YOUR OBJECTIVE
Rewrite the entries below, substituting "desktop automation agent" for each occurrence of "computer-use agent" and keeping all other text the same.

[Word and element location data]

###

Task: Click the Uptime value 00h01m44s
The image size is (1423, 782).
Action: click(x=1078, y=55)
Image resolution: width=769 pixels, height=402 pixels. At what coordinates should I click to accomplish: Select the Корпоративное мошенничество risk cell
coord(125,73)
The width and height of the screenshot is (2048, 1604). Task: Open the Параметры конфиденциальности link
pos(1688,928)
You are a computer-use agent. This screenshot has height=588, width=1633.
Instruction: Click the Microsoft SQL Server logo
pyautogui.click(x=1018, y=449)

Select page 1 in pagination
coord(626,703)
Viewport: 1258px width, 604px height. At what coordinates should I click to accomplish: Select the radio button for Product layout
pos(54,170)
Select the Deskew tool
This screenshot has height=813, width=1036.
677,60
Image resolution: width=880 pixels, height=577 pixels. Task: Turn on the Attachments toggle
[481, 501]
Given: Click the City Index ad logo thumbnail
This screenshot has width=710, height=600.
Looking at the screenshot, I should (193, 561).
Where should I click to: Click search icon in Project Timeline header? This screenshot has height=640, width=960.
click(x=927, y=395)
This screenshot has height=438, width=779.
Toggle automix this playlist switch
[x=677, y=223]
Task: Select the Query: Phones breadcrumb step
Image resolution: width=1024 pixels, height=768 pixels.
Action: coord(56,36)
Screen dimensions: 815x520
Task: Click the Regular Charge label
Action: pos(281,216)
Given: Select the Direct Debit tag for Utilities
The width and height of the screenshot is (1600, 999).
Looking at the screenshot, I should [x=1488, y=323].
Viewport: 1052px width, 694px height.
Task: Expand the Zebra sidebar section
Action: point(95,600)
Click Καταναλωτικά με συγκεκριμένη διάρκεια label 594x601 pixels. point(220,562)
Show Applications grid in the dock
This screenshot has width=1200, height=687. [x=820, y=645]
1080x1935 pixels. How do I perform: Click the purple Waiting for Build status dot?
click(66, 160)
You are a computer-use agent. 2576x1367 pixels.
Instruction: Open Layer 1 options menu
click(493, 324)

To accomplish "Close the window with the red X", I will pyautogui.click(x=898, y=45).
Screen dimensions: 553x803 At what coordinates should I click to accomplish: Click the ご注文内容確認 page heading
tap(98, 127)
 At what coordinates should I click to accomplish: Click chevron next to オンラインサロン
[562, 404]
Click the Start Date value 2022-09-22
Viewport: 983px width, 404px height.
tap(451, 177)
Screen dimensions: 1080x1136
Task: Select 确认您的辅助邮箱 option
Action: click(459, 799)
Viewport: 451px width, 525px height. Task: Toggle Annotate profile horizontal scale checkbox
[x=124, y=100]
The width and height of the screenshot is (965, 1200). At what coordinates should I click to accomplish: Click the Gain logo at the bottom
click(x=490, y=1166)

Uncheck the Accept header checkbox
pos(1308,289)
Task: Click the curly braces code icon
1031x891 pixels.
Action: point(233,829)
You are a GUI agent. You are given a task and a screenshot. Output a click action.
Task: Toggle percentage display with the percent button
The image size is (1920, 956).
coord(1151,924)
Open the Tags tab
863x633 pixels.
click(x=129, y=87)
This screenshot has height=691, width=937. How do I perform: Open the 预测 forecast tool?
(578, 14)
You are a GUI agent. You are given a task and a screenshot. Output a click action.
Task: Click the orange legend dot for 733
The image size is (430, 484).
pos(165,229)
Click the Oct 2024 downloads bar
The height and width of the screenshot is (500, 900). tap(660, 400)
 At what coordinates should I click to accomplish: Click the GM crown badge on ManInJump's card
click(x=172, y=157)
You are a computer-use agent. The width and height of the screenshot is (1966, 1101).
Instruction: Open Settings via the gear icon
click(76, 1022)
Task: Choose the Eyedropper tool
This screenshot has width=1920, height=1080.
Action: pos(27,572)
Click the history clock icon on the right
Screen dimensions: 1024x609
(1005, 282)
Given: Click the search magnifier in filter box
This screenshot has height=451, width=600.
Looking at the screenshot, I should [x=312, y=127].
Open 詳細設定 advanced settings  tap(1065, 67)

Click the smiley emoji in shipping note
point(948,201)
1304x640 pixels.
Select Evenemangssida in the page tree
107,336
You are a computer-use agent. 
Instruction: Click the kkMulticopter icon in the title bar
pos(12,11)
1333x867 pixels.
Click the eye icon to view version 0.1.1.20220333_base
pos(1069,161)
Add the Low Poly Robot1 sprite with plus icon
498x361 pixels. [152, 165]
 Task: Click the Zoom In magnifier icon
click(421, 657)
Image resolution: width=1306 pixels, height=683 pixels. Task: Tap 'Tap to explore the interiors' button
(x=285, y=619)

###

SOLUTION TO THIS PROBLEM
Task: Click the Uptime value 00h01m44s
The image size is (1423, 782).
Action: click(x=1078, y=55)
Image resolution: width=769 pixels, height=402 pixels. At what coordinates should I click to accomplish: Select the Корпоративное мошенничество risk cell
coord(125,73)
The width and height of the screenshot is (2048, 1604). Task: Open the Параметры конфиденциальности link
pos(1688,928)
You are a desktop automation agent. This screenshot has height=588, width=1633.
Instruction: Click the Microsoft SQL Server logo
pyautogui.click(x=1018, y=449)

Select page 1 in pagination
coord(626,703)
Viewport: 1258px width, 604px height. At what coordinates should I click to accomplish: Select the radio button for Product layout
pos(54,170)
Select the Deskew tool
This screenshot has height=813, width=1036.
677,60
Image resolution: width=880 pixels, height=577 pixels. Task: Turn on the Attachments toggle
[481, 501]
Given: Click the City Index ad logo thumbnail
This screenshot has width=710, height=600.
Looking at the screenshot, I should (193, 561).
Where should I click to: Click search icon in Project Timeline header? This screenshot has height=640, width=960.
click(x=927, y=395)
This screenshot has height=438, width=779.
Toggle automix this playlist switch
[x=677, y=223]
Task: Select the Query: Phones breadcrumb step
Image resolution: width=1024 pixels, height=768 pixels.
Action: coord(56,36)
Screen dimensions: 815x520
Task: Click the Regular Charge label
Action: pos(281,216)
Given: Select the Direct Debit tag for Utilities
The width and height of the screenshot is (1600, 999).
Looking at the screenshot, I should [x=1488, y=323].
Viewport: 1052px width, 694px height.
Task: Expand the Zebra sidebar section
Action: point(95,600)
Click Καταναλωτικά με συγκεκριμένη διάρκεια label 594x601 pixels. point(220,562)
Show Applications grid in the dock
This screenshot has width=1200, height=687. [x=820, y=645]
1080x1935 pixels. How do I perform: Click the purple Waiting for Build status dot?
click(66, 160)
You are a desktop automation agent. 2576x1367 pixels.
Instruction: Open Layer 1 options menu
click(493, 324)

To accomplish "Close the window with the red X", I will pyautogui.click(x=898, y=45).
Screen dimensions: 553x803 At what coordinates should I click to accomplish: Click the ご注文内容確認 page heading
tap(98, 127)
 At what coordinates should I click to accomplish: Click chevron next to オンラインサロン
[562, 404]
Click the Start Date value 2022-09-22
Viewport: 983px width, 404px height.
tap(451, 177)
Screen dimensions: 1080x1136
Task: Select 确认您的辅助邮箱 option
Action: click(459, 799)
Viewport: 451px width, 525px height. Task: Toggle Annotate profile horizontal scale checkbox
[x=124, y=100]
The width and height of the screenshot is (965, 1200). At what coordinates should I click to accomplish: Click the Gain logo at the bottom
click(x=490, y=1166)

Uncheck the Accept header checkbox
pos(1308,289)
Task: Click the curly braces code icon
1031x891 pixels.
Action: point(233,829)
You are a GUI agent. You are given a task and a screenshot. Output a click action.
Task: Toggle percentage display with the percent button
The image size is (1920, 956).
coord(1151,924)
Open the Tags tab
863x633 pixels.
click(x=129, y=87)
This screenshot has height=691, width=937. How do I perform: Open the 预测 forecast tool?
(578, 14)
You are a GUI agent. You are given a task and a screenshot. Output a click action.
Task: Click the orange legend dot for 733
The image size is (430, 484).
pos(165,229)
Click the Oct 2024 downloads bar
The height and width of the screenshot is (500, 900). tap(660, 400)
 At what coordinates should I click to accomplish: Click the GM crown badge on ManInJump's card
click(x=172, y=157)
You are a desktop automation agent. The width and height of the screenshot is (1966, 1101).
Instruction: Open Settings via the gear icon
click(76, 1022)
Task: Choose the Eyedropper tool
This screenshot has width=1920, height=1080.
Action: pos(27,572)
Click the history clock icon on the right
Screen dimensions: 1024x609
(1005, 282)
Given: Click the search magnifier in filter box
This screenshot has height=451, width=600.
Looking at the screenshot, I should [x=312, y=127].
Open 詳細設定 advanced settings  tap(1065, 67)

Click the smiley emoji in shipping note
point(948,201)
1304x640 pixels.
Select Evenemangssida in the page tree
107,336
You are a desktop automation agent. 
Instruction: Click the kkMulticopter icon in the title bar
pos(12,11)
1333x867 pixels.
Click the eye icon to view version 0.1.1.20220333_base
pos(1069,161)
Add the Low Poly Robot1 sprite with plus icon
498x361 pixels. [152, 165]
 Task: Click the Zoom In magnifier icon
click(421, 657)
Image resolution: width=1306 pixels, height=683 pixels. Task: Tap 'Tap to explore the interiors' button
(x=285, y=619)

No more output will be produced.